Excerpt to read
========

Statins Appear to Prevent VTE in Hospitalized Cancer Patients

Martha Kerr

October 27, 2008

October 27, 2008 (Philadelphia, Pennsylvania) — Patients hospitalized with solid tumors who are also on statin therapy have a significantly lower risk for venous thromboembolism (VTE) than those not taking the lipid-lowering agents, according to research presented here at CHEST 2008, the American College of Chest Physicians 74th Annual Scientific Assembly.

Results of a retrospective case–control study were presented by principal investigator Danai Khemasuwan, MD, a resident in the Department of Internal Medicine at Albert Einstein Medical Center in Philadelphia, Pennsylvania.

The study involved 740 consecutive patients admitted with a variety of solid tumors, including breast, lung, colon, prostate, stomach, esophagus, pancreas, ovary, kidney, and brain cancer, between October 2004 and September 2007. Mean age was 65 years. The study population was roughly half men and half women, and 76% were African American. Patients treated with anticoagulation therapy before hospitalization were excluded from the study.

========

Work instructions
1 > Copy the statins article word for word from "Martha Kerr" to "in Philadelphia, Pennsylvania.".
2 > Answer these questions using the statins article.
(a) At which meeting was the research presented?
(b) In which department and medical center is Danai Khemasuwan a resident?
(c) How many patients did the study involve?

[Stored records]
========

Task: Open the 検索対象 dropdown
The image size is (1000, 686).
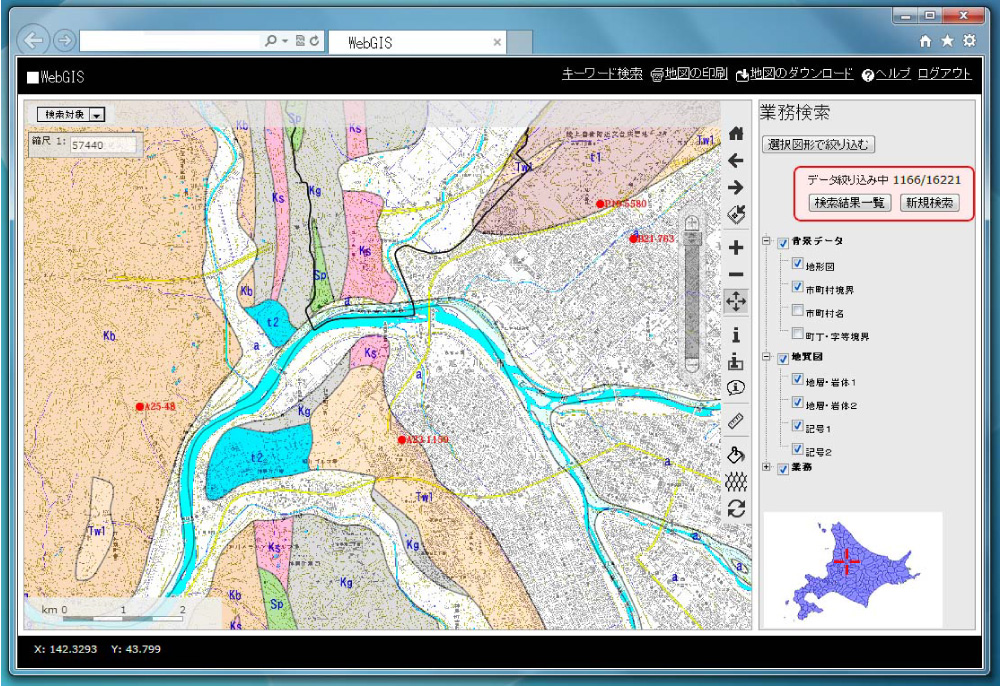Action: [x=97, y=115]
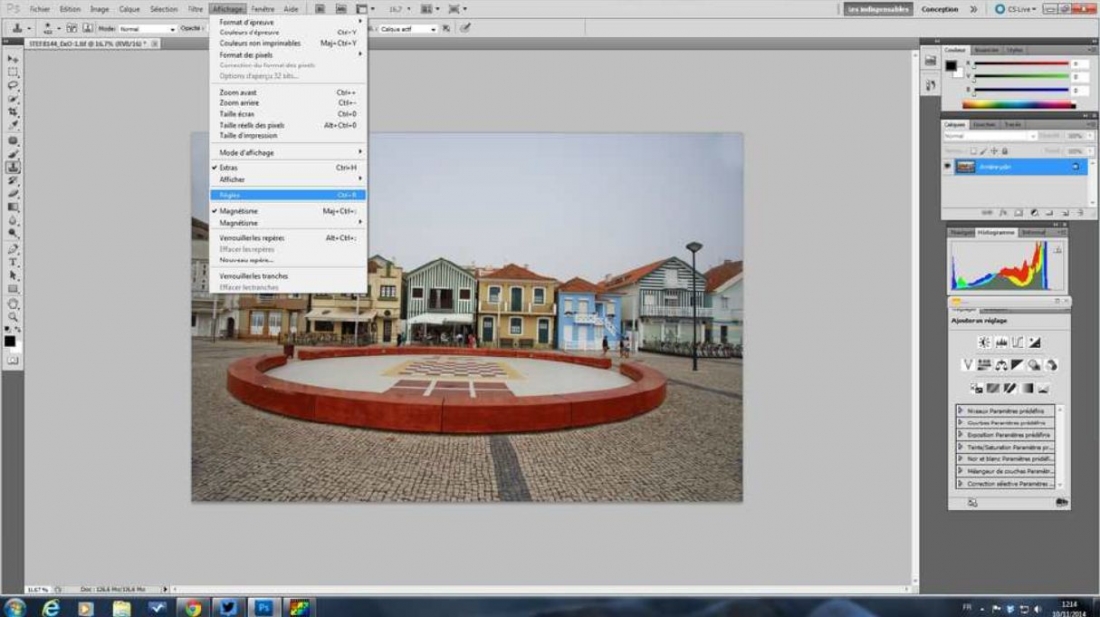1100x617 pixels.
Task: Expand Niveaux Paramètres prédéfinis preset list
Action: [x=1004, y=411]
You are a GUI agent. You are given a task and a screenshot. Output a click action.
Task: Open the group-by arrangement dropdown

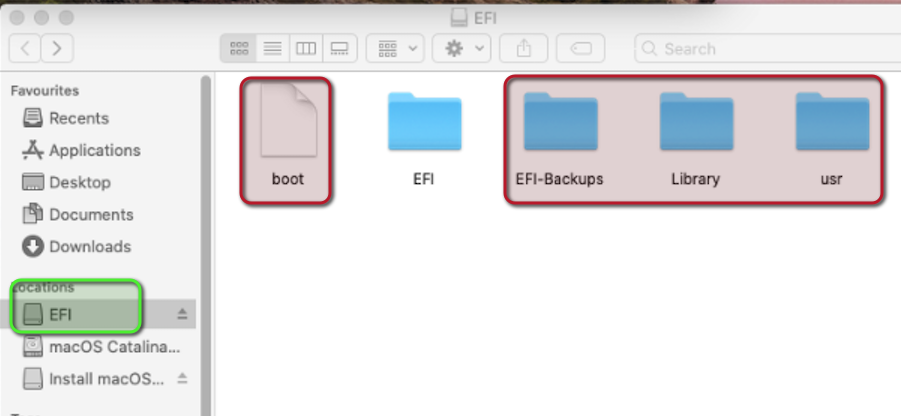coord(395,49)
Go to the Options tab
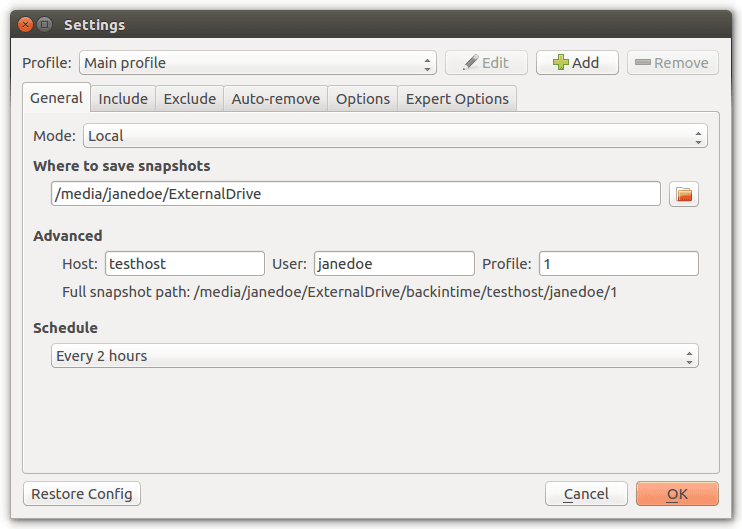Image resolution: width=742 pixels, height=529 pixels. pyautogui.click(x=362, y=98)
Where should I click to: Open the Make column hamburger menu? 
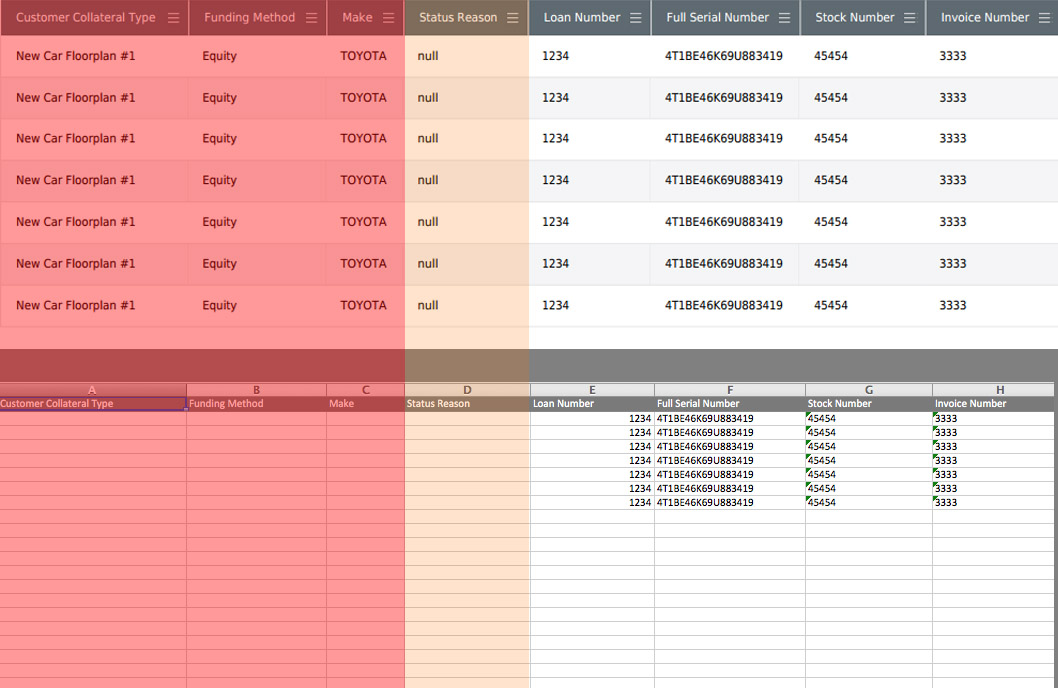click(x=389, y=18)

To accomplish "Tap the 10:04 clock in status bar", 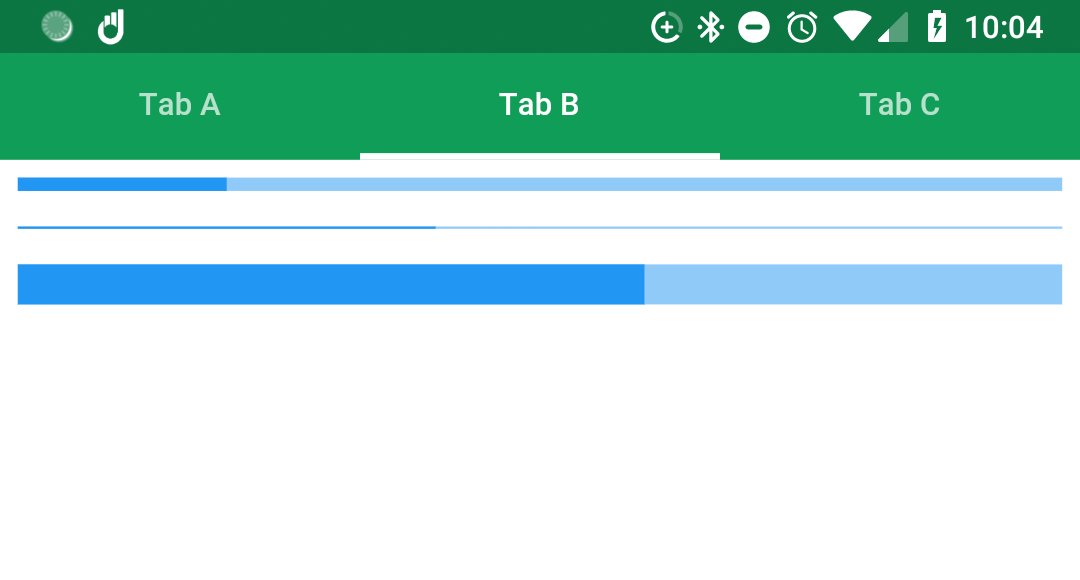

========

Results
1 >
Martha Kerr

October 27, 2008

October 27, 2008 (Philadelphia, Pennsylvania) — Patients hospitalized with solid tumors who are also on statin therapy have a significantly lower risk for venous thromboembolism (VTE) than those not taking the lipid-lowering agents, according to research presented here at CHEST 2008, the American College of Chest Physicians 74th Annual Scientific Assembly.

Results of a retrospective case–control study were presented by principal investigator Danai Khemasuwan, MD, a resident in the Department of Internal Medicine at Albert Einstein Medical Center in Philadelphia, Pennsylvania.

2 >
(a) CHEST 2008, the American College of Chest Physicians 74th Annual Scientific Assembly
(b) The Department of Internal Medicine at Albert Einstein Medical Center in Philadelphia, Pennsylvania
(c) 740 consecutive patients